Le accomuna la voglia di emergere ma sicuramente non possiamo dire lo stesso per la mentalità. Una ha lo sguardo rivolto ad Oriente, centro politico culturale e per anni Repubblica più potente dell’Adriatico mentre l’altra è nata come borgo fortificato con fossati e mura.

Differenze calcistiche

Anche la storia calcistica non è da meno come differenza perché da una parte si assiste a cambiamenti, cadute, rinascite e dall’altra tradizione e continuità. Ci troviamo davanti ad un elettrico melting pot per la prima e un compatto blocco di giovani compatti per l’altra. Questo è stato in tre anni il secondo derby veneto in finale playoff, il primo lo abbiamo visto nel 2019.

Cittadella e la sua storia

Il Cittadella è un club fondato nel 1973 da fusione di due squadre e la famiglia dei Gabrielli, imprenditori del settore siderurgico, ne sono stati sempre i proprietari. Il primo presidente è stato Angelo che ha fondato anche l’azienda, lui è stato l’ideatore della fusione tra Olympia e Cittadellese. L’incarico ebbe fine nel 2009 con la sua morte. Da più di un decennio il suo posto è stato preso dal figlio Andrea mentre gli allenatori negli ultimi 25 anni sono stati ben quattro.

Glerean che nel 2000 ha portato la squadra in B, dal 2002 al 2005 Maran, poi Foscarini che nel 2008 ha riportato di nuovo la squadra in B. quest’ultimo è riuscito anche a portare il club nel 2009-10 ai playoff rimanendo con la squadra fino al 2015. Venturato con loro nel 2016 ha ottenuto la terza promozione sempre agli spareggi.

Venezia movimento e tanti nomi

Il Venezia quattro allenatori li ha avuti solo nella stagione 2018/2019 e la sua storia è sicuramente più variegata sia per i passaggi di società sia per 9 cambi di nome. Negli anni ’40 i fasti e la Coppa Italia, declino e serie D negli anni ’70 ma con l’arrivo di Zamparini si è ottenuta la rinascita.

Nel 1998 arriva la serie A dopo ben 32 anni poi tra il 2005 ed il 2015 i tre fallimenti con la retrocessione nel 2017 in B con Tacopina. Quinto posto e playoff con Inzaghi ma nel 2018-19 perde ai playout e retrocede per poi essere riammessa.

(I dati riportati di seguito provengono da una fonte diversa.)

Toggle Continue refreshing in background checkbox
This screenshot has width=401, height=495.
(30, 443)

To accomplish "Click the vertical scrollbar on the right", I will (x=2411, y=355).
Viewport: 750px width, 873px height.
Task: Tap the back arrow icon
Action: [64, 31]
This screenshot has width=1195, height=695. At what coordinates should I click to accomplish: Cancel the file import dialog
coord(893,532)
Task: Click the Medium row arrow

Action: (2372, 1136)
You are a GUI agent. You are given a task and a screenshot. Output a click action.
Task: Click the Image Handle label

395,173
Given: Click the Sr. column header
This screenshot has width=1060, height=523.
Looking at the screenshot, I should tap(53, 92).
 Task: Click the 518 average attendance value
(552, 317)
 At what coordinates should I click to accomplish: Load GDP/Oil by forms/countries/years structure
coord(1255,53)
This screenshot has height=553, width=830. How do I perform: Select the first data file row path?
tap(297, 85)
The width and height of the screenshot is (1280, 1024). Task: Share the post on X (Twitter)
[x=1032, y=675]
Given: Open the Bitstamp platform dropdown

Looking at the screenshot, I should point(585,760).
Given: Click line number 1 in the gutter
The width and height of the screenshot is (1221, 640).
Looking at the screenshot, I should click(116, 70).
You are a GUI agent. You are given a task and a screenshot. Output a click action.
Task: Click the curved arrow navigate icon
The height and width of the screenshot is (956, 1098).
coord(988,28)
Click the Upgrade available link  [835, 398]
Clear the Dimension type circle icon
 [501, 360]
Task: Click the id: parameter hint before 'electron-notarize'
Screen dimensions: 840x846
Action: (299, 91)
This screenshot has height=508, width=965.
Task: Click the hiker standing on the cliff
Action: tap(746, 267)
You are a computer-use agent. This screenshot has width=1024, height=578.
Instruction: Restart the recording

Da quando è risalita ogni anno ha cambiato allenatore passando da Inzaghi a Vecchi, Zenga, Cosmi nel periodo 2018-2019, Dionisi nel 2019-2020 fino ad approdare ad oggi con Zanetti. Sicuramente in questa squadra non ci si annoia mai

Composizione delle squadre

Nella squadra del Cittadella c’è un unico straniero che è il portiere Kastrati perché Rosafio, Ogunseye e Tsadjout possiedono la doppia cittadinanza. Per tutti gli altri si parla solo di italiani che sono stati presi dalle categorie più basse e hanno al Tombolato fatto vedere tutto il loro valore. Parliamo di Baldini di Rosafio e Ogunseye e dell’acquisto dall’Imolese di Gargiulo.

Multietnia la troviamo nella rosa del Venezia, parliamo di Maenpaa e Johnsen che fanno parte dei cinque scandinavi. Svoboda e Crnigoj con origini asburgiche e Taugourdeau francese. Importantissimo anche il gruppo italiano formato da Modolo, Aramu, Forte e Maleh.